Mi, 13. Dezember 2017

"Grexit"-Geheimplan

30.07.2015 11:16

Varoufakis droht Anklage wegen Hochverrats

Der angebliche Geheimplan des ehemaligen griechischen Finanzministers Yanis Varoufakis für einen "Grexit" - den Austritt Griechenlands aus dem Euro - könnte ein gerichtliches Nachspiel mit einer Anklage wegen Hochverrats haben. Die griechische Justiz hat das gesamte vorliegende Material zu dem Fall inzwischen dem Parlament überwiesen, berichteten die griechischen Medien am Donnerstag.
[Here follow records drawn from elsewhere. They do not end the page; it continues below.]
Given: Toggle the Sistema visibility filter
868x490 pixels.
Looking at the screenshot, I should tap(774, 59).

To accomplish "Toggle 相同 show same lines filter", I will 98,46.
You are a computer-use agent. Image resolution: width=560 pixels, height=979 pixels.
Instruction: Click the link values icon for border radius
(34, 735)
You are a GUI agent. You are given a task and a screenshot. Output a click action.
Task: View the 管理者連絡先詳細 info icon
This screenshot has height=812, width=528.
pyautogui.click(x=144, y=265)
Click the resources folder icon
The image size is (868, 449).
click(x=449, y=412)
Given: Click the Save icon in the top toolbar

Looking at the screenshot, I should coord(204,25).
Die Anklage könnte neben Hochverrat auch auf Bildung einer kriminellen Vereinigung lauten, spekulierten die Medien. Ob und wann es dazu kommen könnte, sei unklar, berichtete das Staatsfernsehen.

Parlament müsste Varoufakis' Immunität aufheben
Zunächst müsse ein Vor-Untersuchungsausschuss entscheiden, ob es zur Bildung eines parlamentarischen Untersuchungsausschusses kommt. Falls dieser sich für das juristische Verfahren entscheidet, müsste anschließend in einer Abstimmung das Plenum des Parlamentes über die Aufhebung der Immunität von Varoufakis entscheiden. "Das Verfahren - wenn es überhaupt dazu kommt - könnte mehr als ein Jahr dauern", sagte Giorgos Stamatopoulos, ein mit diesem Verfahren vertrauter Rechtsanwalt am Donnerstag.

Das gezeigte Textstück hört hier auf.